Last night I began thinking about chess after I wrote my little update about needing to pick up my meds, tighten up my recovery, etc…I had compared integrative recovery to keeping multiple plates spinning in the air, and I think it awakened my metaphor maker. That’s good. That’s very good. If I’m spontaneously coming up with metaphors and analogies, even lame ones, it means I am moving toward getting some creativity back.
So, back to chess (metaphor maker online, focus maintainer not so much.) During a chess game, the word “check” is a danger signal. It means the king is threatened and we must take action. If no action is possible, the opponent would say “check and mate,” or simply “checkmate.”
Being put in check sucks, because you have to stop whatever your current plans are and address it. Your elegant plan to trap your opponent has to wait. If another piece of yours is threatened, you may have to let it go because you have to protect your king instead.
Dual diagnosis recovery, or integrative recovery as I seem to call it more often these days, lends itself to this parallel because I am sometimes in check. My current situation is an example: I got a clear message about something that needs attention right now. Failing to address it isn’t an option if I want to stay in the game, so whatever plans I had must go on hold.
Also as in chess, making the necessary move doesn’t always end the problem. Next turn I might hear the word “Check” again, and my plans still have to wait. The new threat might come from the same piece, or from a different one. When responding to each check, I have to make a move that does not place me in check from a different source.

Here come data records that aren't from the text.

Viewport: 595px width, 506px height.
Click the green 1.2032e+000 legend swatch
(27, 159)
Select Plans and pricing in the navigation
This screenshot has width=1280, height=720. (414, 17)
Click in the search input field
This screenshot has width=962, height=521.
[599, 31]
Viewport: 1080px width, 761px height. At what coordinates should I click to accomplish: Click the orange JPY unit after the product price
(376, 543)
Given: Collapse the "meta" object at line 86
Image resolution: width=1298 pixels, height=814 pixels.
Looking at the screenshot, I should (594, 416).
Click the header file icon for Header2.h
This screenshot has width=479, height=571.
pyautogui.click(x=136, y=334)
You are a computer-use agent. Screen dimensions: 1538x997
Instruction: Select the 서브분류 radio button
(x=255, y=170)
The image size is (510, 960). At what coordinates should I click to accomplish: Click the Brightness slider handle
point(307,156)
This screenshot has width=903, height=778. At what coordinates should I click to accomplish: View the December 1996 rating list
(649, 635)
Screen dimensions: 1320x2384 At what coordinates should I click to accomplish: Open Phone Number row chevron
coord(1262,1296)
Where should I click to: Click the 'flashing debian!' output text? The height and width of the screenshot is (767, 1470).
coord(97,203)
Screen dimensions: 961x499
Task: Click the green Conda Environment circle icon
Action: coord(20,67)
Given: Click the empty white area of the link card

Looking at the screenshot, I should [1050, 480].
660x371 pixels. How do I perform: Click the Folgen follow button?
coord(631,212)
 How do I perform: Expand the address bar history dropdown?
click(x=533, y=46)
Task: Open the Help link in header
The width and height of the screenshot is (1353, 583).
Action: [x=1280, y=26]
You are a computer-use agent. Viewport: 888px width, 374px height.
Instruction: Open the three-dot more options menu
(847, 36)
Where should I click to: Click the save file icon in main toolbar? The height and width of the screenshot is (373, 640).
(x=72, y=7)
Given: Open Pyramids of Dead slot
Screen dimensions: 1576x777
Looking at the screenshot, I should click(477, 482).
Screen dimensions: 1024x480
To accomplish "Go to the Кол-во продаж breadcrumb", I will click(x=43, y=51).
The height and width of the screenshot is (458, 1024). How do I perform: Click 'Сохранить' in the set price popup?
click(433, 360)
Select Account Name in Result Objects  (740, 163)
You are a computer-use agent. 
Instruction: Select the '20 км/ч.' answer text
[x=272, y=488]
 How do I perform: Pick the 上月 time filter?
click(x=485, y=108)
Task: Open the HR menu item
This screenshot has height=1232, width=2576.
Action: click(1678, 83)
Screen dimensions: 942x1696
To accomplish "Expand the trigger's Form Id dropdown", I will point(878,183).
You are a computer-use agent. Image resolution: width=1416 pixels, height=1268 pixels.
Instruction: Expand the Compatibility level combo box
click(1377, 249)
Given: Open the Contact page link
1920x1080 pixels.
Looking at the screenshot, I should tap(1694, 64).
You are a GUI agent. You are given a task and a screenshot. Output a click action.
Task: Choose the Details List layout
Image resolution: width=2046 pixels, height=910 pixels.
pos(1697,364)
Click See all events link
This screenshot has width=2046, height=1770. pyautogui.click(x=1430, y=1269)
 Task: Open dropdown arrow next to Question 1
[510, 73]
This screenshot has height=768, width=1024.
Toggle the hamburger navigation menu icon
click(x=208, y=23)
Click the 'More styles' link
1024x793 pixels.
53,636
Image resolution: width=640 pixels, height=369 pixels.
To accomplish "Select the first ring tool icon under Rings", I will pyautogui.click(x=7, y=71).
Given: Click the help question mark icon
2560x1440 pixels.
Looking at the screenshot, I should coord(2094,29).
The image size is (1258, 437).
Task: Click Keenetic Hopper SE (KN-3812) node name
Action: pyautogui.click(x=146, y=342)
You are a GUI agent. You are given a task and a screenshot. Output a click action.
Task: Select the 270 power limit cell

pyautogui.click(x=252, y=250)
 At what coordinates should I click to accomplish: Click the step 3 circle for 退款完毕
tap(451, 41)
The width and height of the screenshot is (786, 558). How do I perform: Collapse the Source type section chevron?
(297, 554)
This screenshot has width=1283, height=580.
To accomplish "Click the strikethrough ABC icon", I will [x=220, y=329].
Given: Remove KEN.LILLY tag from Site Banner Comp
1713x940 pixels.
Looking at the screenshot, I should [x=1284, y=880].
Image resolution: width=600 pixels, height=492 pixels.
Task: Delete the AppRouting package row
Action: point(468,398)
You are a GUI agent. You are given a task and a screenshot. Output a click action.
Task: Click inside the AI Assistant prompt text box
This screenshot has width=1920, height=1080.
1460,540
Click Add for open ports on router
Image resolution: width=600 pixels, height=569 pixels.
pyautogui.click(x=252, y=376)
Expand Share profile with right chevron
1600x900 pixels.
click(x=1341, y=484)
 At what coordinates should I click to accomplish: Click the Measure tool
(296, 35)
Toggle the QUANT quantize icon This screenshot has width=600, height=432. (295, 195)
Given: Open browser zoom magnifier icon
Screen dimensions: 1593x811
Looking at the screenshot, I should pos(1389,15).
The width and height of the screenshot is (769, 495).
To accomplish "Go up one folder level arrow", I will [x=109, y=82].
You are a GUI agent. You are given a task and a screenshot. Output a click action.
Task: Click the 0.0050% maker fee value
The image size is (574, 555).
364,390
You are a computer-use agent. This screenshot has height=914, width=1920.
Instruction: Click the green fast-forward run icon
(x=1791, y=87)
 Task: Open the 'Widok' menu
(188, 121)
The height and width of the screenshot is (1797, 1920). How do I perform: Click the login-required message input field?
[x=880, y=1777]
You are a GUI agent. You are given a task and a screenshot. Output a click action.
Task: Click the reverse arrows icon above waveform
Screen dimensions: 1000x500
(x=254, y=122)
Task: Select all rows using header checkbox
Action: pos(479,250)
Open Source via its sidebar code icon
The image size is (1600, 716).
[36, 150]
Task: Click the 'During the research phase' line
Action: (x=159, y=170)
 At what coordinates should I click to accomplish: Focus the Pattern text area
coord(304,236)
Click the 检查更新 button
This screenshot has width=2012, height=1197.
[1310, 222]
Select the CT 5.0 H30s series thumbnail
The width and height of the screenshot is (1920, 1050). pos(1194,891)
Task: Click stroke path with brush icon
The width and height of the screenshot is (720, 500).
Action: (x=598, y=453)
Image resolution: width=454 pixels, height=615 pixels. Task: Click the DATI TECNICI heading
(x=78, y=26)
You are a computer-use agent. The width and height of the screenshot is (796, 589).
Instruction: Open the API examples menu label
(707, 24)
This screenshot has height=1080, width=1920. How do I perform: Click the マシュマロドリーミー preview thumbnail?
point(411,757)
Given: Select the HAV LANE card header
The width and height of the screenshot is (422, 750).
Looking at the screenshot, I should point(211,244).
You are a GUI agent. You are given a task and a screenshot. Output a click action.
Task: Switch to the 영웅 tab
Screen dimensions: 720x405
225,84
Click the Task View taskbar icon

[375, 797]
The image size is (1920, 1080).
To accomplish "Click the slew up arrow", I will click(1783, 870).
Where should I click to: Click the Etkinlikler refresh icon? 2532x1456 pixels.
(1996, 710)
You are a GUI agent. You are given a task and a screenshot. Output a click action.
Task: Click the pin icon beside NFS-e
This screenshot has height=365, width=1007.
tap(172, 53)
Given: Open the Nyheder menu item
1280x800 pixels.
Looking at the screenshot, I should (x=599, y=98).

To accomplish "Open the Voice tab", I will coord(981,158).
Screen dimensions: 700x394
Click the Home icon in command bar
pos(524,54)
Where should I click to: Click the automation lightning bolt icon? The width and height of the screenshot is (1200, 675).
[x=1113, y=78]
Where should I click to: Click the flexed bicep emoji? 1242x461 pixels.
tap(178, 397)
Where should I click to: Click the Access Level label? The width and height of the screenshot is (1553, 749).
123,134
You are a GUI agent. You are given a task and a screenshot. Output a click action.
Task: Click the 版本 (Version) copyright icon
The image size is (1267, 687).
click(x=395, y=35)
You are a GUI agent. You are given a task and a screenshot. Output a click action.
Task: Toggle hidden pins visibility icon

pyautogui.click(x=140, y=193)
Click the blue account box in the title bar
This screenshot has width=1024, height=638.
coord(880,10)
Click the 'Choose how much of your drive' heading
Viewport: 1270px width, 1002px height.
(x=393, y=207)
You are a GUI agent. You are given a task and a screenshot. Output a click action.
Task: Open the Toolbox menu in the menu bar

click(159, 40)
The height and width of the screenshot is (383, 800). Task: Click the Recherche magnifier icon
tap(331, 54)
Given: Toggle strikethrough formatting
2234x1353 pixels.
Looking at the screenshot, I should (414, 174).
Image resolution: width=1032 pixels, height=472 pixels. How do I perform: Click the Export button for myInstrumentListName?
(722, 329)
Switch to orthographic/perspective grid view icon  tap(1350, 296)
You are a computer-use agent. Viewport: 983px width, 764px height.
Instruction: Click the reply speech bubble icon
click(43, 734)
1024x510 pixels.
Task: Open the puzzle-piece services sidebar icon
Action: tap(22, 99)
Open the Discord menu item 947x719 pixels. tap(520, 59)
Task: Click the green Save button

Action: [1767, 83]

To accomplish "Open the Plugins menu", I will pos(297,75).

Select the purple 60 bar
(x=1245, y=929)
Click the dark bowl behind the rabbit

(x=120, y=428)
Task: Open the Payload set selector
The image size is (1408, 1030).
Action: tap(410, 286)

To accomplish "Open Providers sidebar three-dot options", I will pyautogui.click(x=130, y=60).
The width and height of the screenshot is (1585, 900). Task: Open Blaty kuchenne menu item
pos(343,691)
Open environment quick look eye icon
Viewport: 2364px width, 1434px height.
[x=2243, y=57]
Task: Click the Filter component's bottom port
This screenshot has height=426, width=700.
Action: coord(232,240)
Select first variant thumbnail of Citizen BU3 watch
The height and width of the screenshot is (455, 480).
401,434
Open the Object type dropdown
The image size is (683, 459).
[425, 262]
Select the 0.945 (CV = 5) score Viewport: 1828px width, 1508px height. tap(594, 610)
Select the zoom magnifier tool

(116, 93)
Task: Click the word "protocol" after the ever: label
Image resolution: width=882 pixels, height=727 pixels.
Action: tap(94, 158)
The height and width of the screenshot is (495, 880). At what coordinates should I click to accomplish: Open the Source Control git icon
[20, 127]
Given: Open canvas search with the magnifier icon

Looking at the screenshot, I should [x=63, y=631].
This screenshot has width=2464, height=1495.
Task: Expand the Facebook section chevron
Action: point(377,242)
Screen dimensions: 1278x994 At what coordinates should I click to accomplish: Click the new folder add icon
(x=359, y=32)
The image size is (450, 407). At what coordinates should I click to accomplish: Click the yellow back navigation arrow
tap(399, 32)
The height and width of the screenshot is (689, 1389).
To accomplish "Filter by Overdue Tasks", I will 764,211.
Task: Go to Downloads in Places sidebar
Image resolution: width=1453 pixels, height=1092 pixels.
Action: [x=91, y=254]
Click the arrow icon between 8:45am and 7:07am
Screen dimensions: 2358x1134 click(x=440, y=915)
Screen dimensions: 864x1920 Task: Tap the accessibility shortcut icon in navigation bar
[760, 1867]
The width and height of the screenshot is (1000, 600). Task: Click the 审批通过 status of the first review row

This analogy captures the process for me better than the spinning plates does, I think. Take the current situation, for instance. Let’s say that the first “check” came from my eating disorder. I’m going to call that one the opponent’s (black, by chess tradition) knight because it’s so tricky. I got rattled retreating from that and made unwise moves, and then heard a “check” again. Now I’m in immediate peril relating to my bipolar disorder. I’ll assign the black bishops to that one: each limited to one color, but deadly even from a distance.
I must respond, but the rules of chess say I’m not allowed to make any move that places me back in check. So, as I fight the threat of the bishop, I must still beware of the knight. I can’t evade the mental illness by putting myself at risk from the eating disorder. And, as I scamper around the board in response to threats from these two types of pieces, I must at all costs not forget the presence of the tall, ominous rooks, whose power sweeps over both distance and color. I’ll let them represent the drug addiction. (Ah, but who or what is the black queen? I’ll let you ponder that one.)
All right, now I’m enjoying myself. I can give my psyche a playful treat by designing my “recovery chess” pieces in my head. What should the opponent’s knights look like? Do I make the two bishops look the same, or look like hypomania and depression? Shall the black pawns be named after my top character defects? And what about the white pieces on my side; what shall I name them and how shall they appear? I foresee some archetypal fun!
Seriously, though, if you’ve played chess, you know that when you have lost the advantage, one check can lead to an ongoing chase as you are forced into move after move that only seems to be prolonging the inevitable. To have a chance, you have to get out of check long enough to go on the offensive again. I think that’s true for recovery too. For me, I think it’s better yet not to get into check in the first place. It’s better to think ahead, to play wisely, to be proactive.
So how do I become a better chess player? If I pursue the parallel between real chess and recovery chess, I see that I can get better with practice, but talent at chess isn’t something that can be learned by sheer will. It’s intuitive and mysterious. In the same way, some of what I need to learn and do in recovery goes deeper than logic or skill. That’s why I need a power greater than myself.